Her work is not sharp edged. Her grounds are not flawlessly laid. But this is not essential. In this body of big paintings and small, one of the nested spaces in the carefully curated overall venue that is Everard Read Gallery, there are gems that will make you believe in the worthiness of tomorrow.

To see infinity in a cow


GOD in a cow: Daniel Naude’s Ankole 3: Outside Mbarara, Kiruhura district, Western Region, Uganda (2012).

SHE STANDS WITH supreme dignity, her horns reaching up in a glorious arc. A man milks her, but she looks, unmoving, at infinity. At you – on the other side of the photograph. This is not a photograph of an animal, it’s a paean to God, a portrait of sheer nobility. This is what you get when you enter the space in the Everard Read Gallery which contains ten photographs by Daniel Naudé, collectively entitled A Decade of Seeing.
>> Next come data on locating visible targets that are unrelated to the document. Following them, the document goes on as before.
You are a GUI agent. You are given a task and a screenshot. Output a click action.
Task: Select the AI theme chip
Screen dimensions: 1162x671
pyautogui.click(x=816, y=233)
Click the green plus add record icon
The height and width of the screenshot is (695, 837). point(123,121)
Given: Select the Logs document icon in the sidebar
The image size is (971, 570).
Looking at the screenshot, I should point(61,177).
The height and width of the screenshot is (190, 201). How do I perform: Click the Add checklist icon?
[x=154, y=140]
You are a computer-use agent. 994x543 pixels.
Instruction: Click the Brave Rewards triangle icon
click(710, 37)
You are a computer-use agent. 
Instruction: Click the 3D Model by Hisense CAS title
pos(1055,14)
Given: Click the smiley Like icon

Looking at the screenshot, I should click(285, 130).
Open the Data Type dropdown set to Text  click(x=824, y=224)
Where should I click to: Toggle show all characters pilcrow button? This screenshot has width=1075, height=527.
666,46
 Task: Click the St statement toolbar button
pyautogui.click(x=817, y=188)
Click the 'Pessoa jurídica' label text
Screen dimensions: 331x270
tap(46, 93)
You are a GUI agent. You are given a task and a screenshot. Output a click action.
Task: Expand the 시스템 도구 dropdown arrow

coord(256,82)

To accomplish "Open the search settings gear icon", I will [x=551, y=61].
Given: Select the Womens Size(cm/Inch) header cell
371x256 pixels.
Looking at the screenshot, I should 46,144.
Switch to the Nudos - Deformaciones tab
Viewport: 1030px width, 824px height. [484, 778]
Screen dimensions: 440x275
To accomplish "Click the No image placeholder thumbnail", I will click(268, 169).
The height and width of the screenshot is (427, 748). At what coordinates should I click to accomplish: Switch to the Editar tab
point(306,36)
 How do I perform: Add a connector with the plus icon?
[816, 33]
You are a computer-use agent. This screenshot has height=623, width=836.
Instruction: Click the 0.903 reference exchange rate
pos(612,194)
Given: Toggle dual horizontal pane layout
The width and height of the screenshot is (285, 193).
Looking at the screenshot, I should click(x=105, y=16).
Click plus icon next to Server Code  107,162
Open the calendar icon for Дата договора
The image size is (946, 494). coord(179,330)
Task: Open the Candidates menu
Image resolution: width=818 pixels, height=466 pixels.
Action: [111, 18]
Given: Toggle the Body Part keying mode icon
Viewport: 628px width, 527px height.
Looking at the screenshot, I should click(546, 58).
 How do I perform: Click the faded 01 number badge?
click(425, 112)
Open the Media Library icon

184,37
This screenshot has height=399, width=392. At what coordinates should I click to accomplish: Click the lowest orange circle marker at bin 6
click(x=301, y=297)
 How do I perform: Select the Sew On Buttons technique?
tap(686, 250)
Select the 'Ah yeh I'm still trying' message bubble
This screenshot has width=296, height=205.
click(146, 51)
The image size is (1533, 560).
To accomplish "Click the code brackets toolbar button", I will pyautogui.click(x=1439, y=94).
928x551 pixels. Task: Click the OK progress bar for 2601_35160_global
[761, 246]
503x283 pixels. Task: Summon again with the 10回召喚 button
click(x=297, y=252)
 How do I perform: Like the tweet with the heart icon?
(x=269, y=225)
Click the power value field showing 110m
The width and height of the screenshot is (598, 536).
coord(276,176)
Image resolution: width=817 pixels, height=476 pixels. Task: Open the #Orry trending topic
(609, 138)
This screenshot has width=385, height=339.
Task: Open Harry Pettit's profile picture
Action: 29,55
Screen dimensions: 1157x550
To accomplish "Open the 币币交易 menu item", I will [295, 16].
Not very much information on Naudé himself is present in the gallery’s press release, but this is a detail you forget as soon as you are transfixed by the exquisite Ankole cattle — drawn from his photographic series Cattle of the Ages — which dominate the exhibition with their ponderous, serious presence. And you realise you know all you need to about Naudé’s presence and gentleness, respect and forbearance from just looking at these works. You might not believe in the veracity of these animals’ horns, embracing the world as they do with a serious generosity that takes your breath away. But believe, you must.

Look carefully, however: the beasts in question – including the two works which feature large dogs – are blemished. Originating from Uganda and the Northern Cape, the Eastern Cape and Australia, they bear scars on their hides. They’ve been beaten and marked. They’re like clichés of phoenixes standing noble after being broken, only they’re very far from being clichés. They’re like monuments to the potency and secret majesty of animal-hood, and portraits of gods. They’re not unblemished, but they are perfect.

You enter the space and become transfixed. Immediately. The work is tightly – almost cruelly – pared down. Just ten works, including a shrine-line image of discarded blue plastic in the Lamington National Park of Australia, a Northern Cape rainbow plummeting through a landscape of shrub, and a couple of Eastern Cape aloes, which you can taste with your eyes, leave you hungry for more. They also leave you with a very convinced and solid understanding of the harsh and unequivocal landscape, the uncanny, characteristically African light, and the strength and potency of Naudé’s eye.

  • A Decade of Seeing by Daniel Naudé is at Everard Read Gallery in Rosebank, Johannesburg, until March 31. 011 788 4805.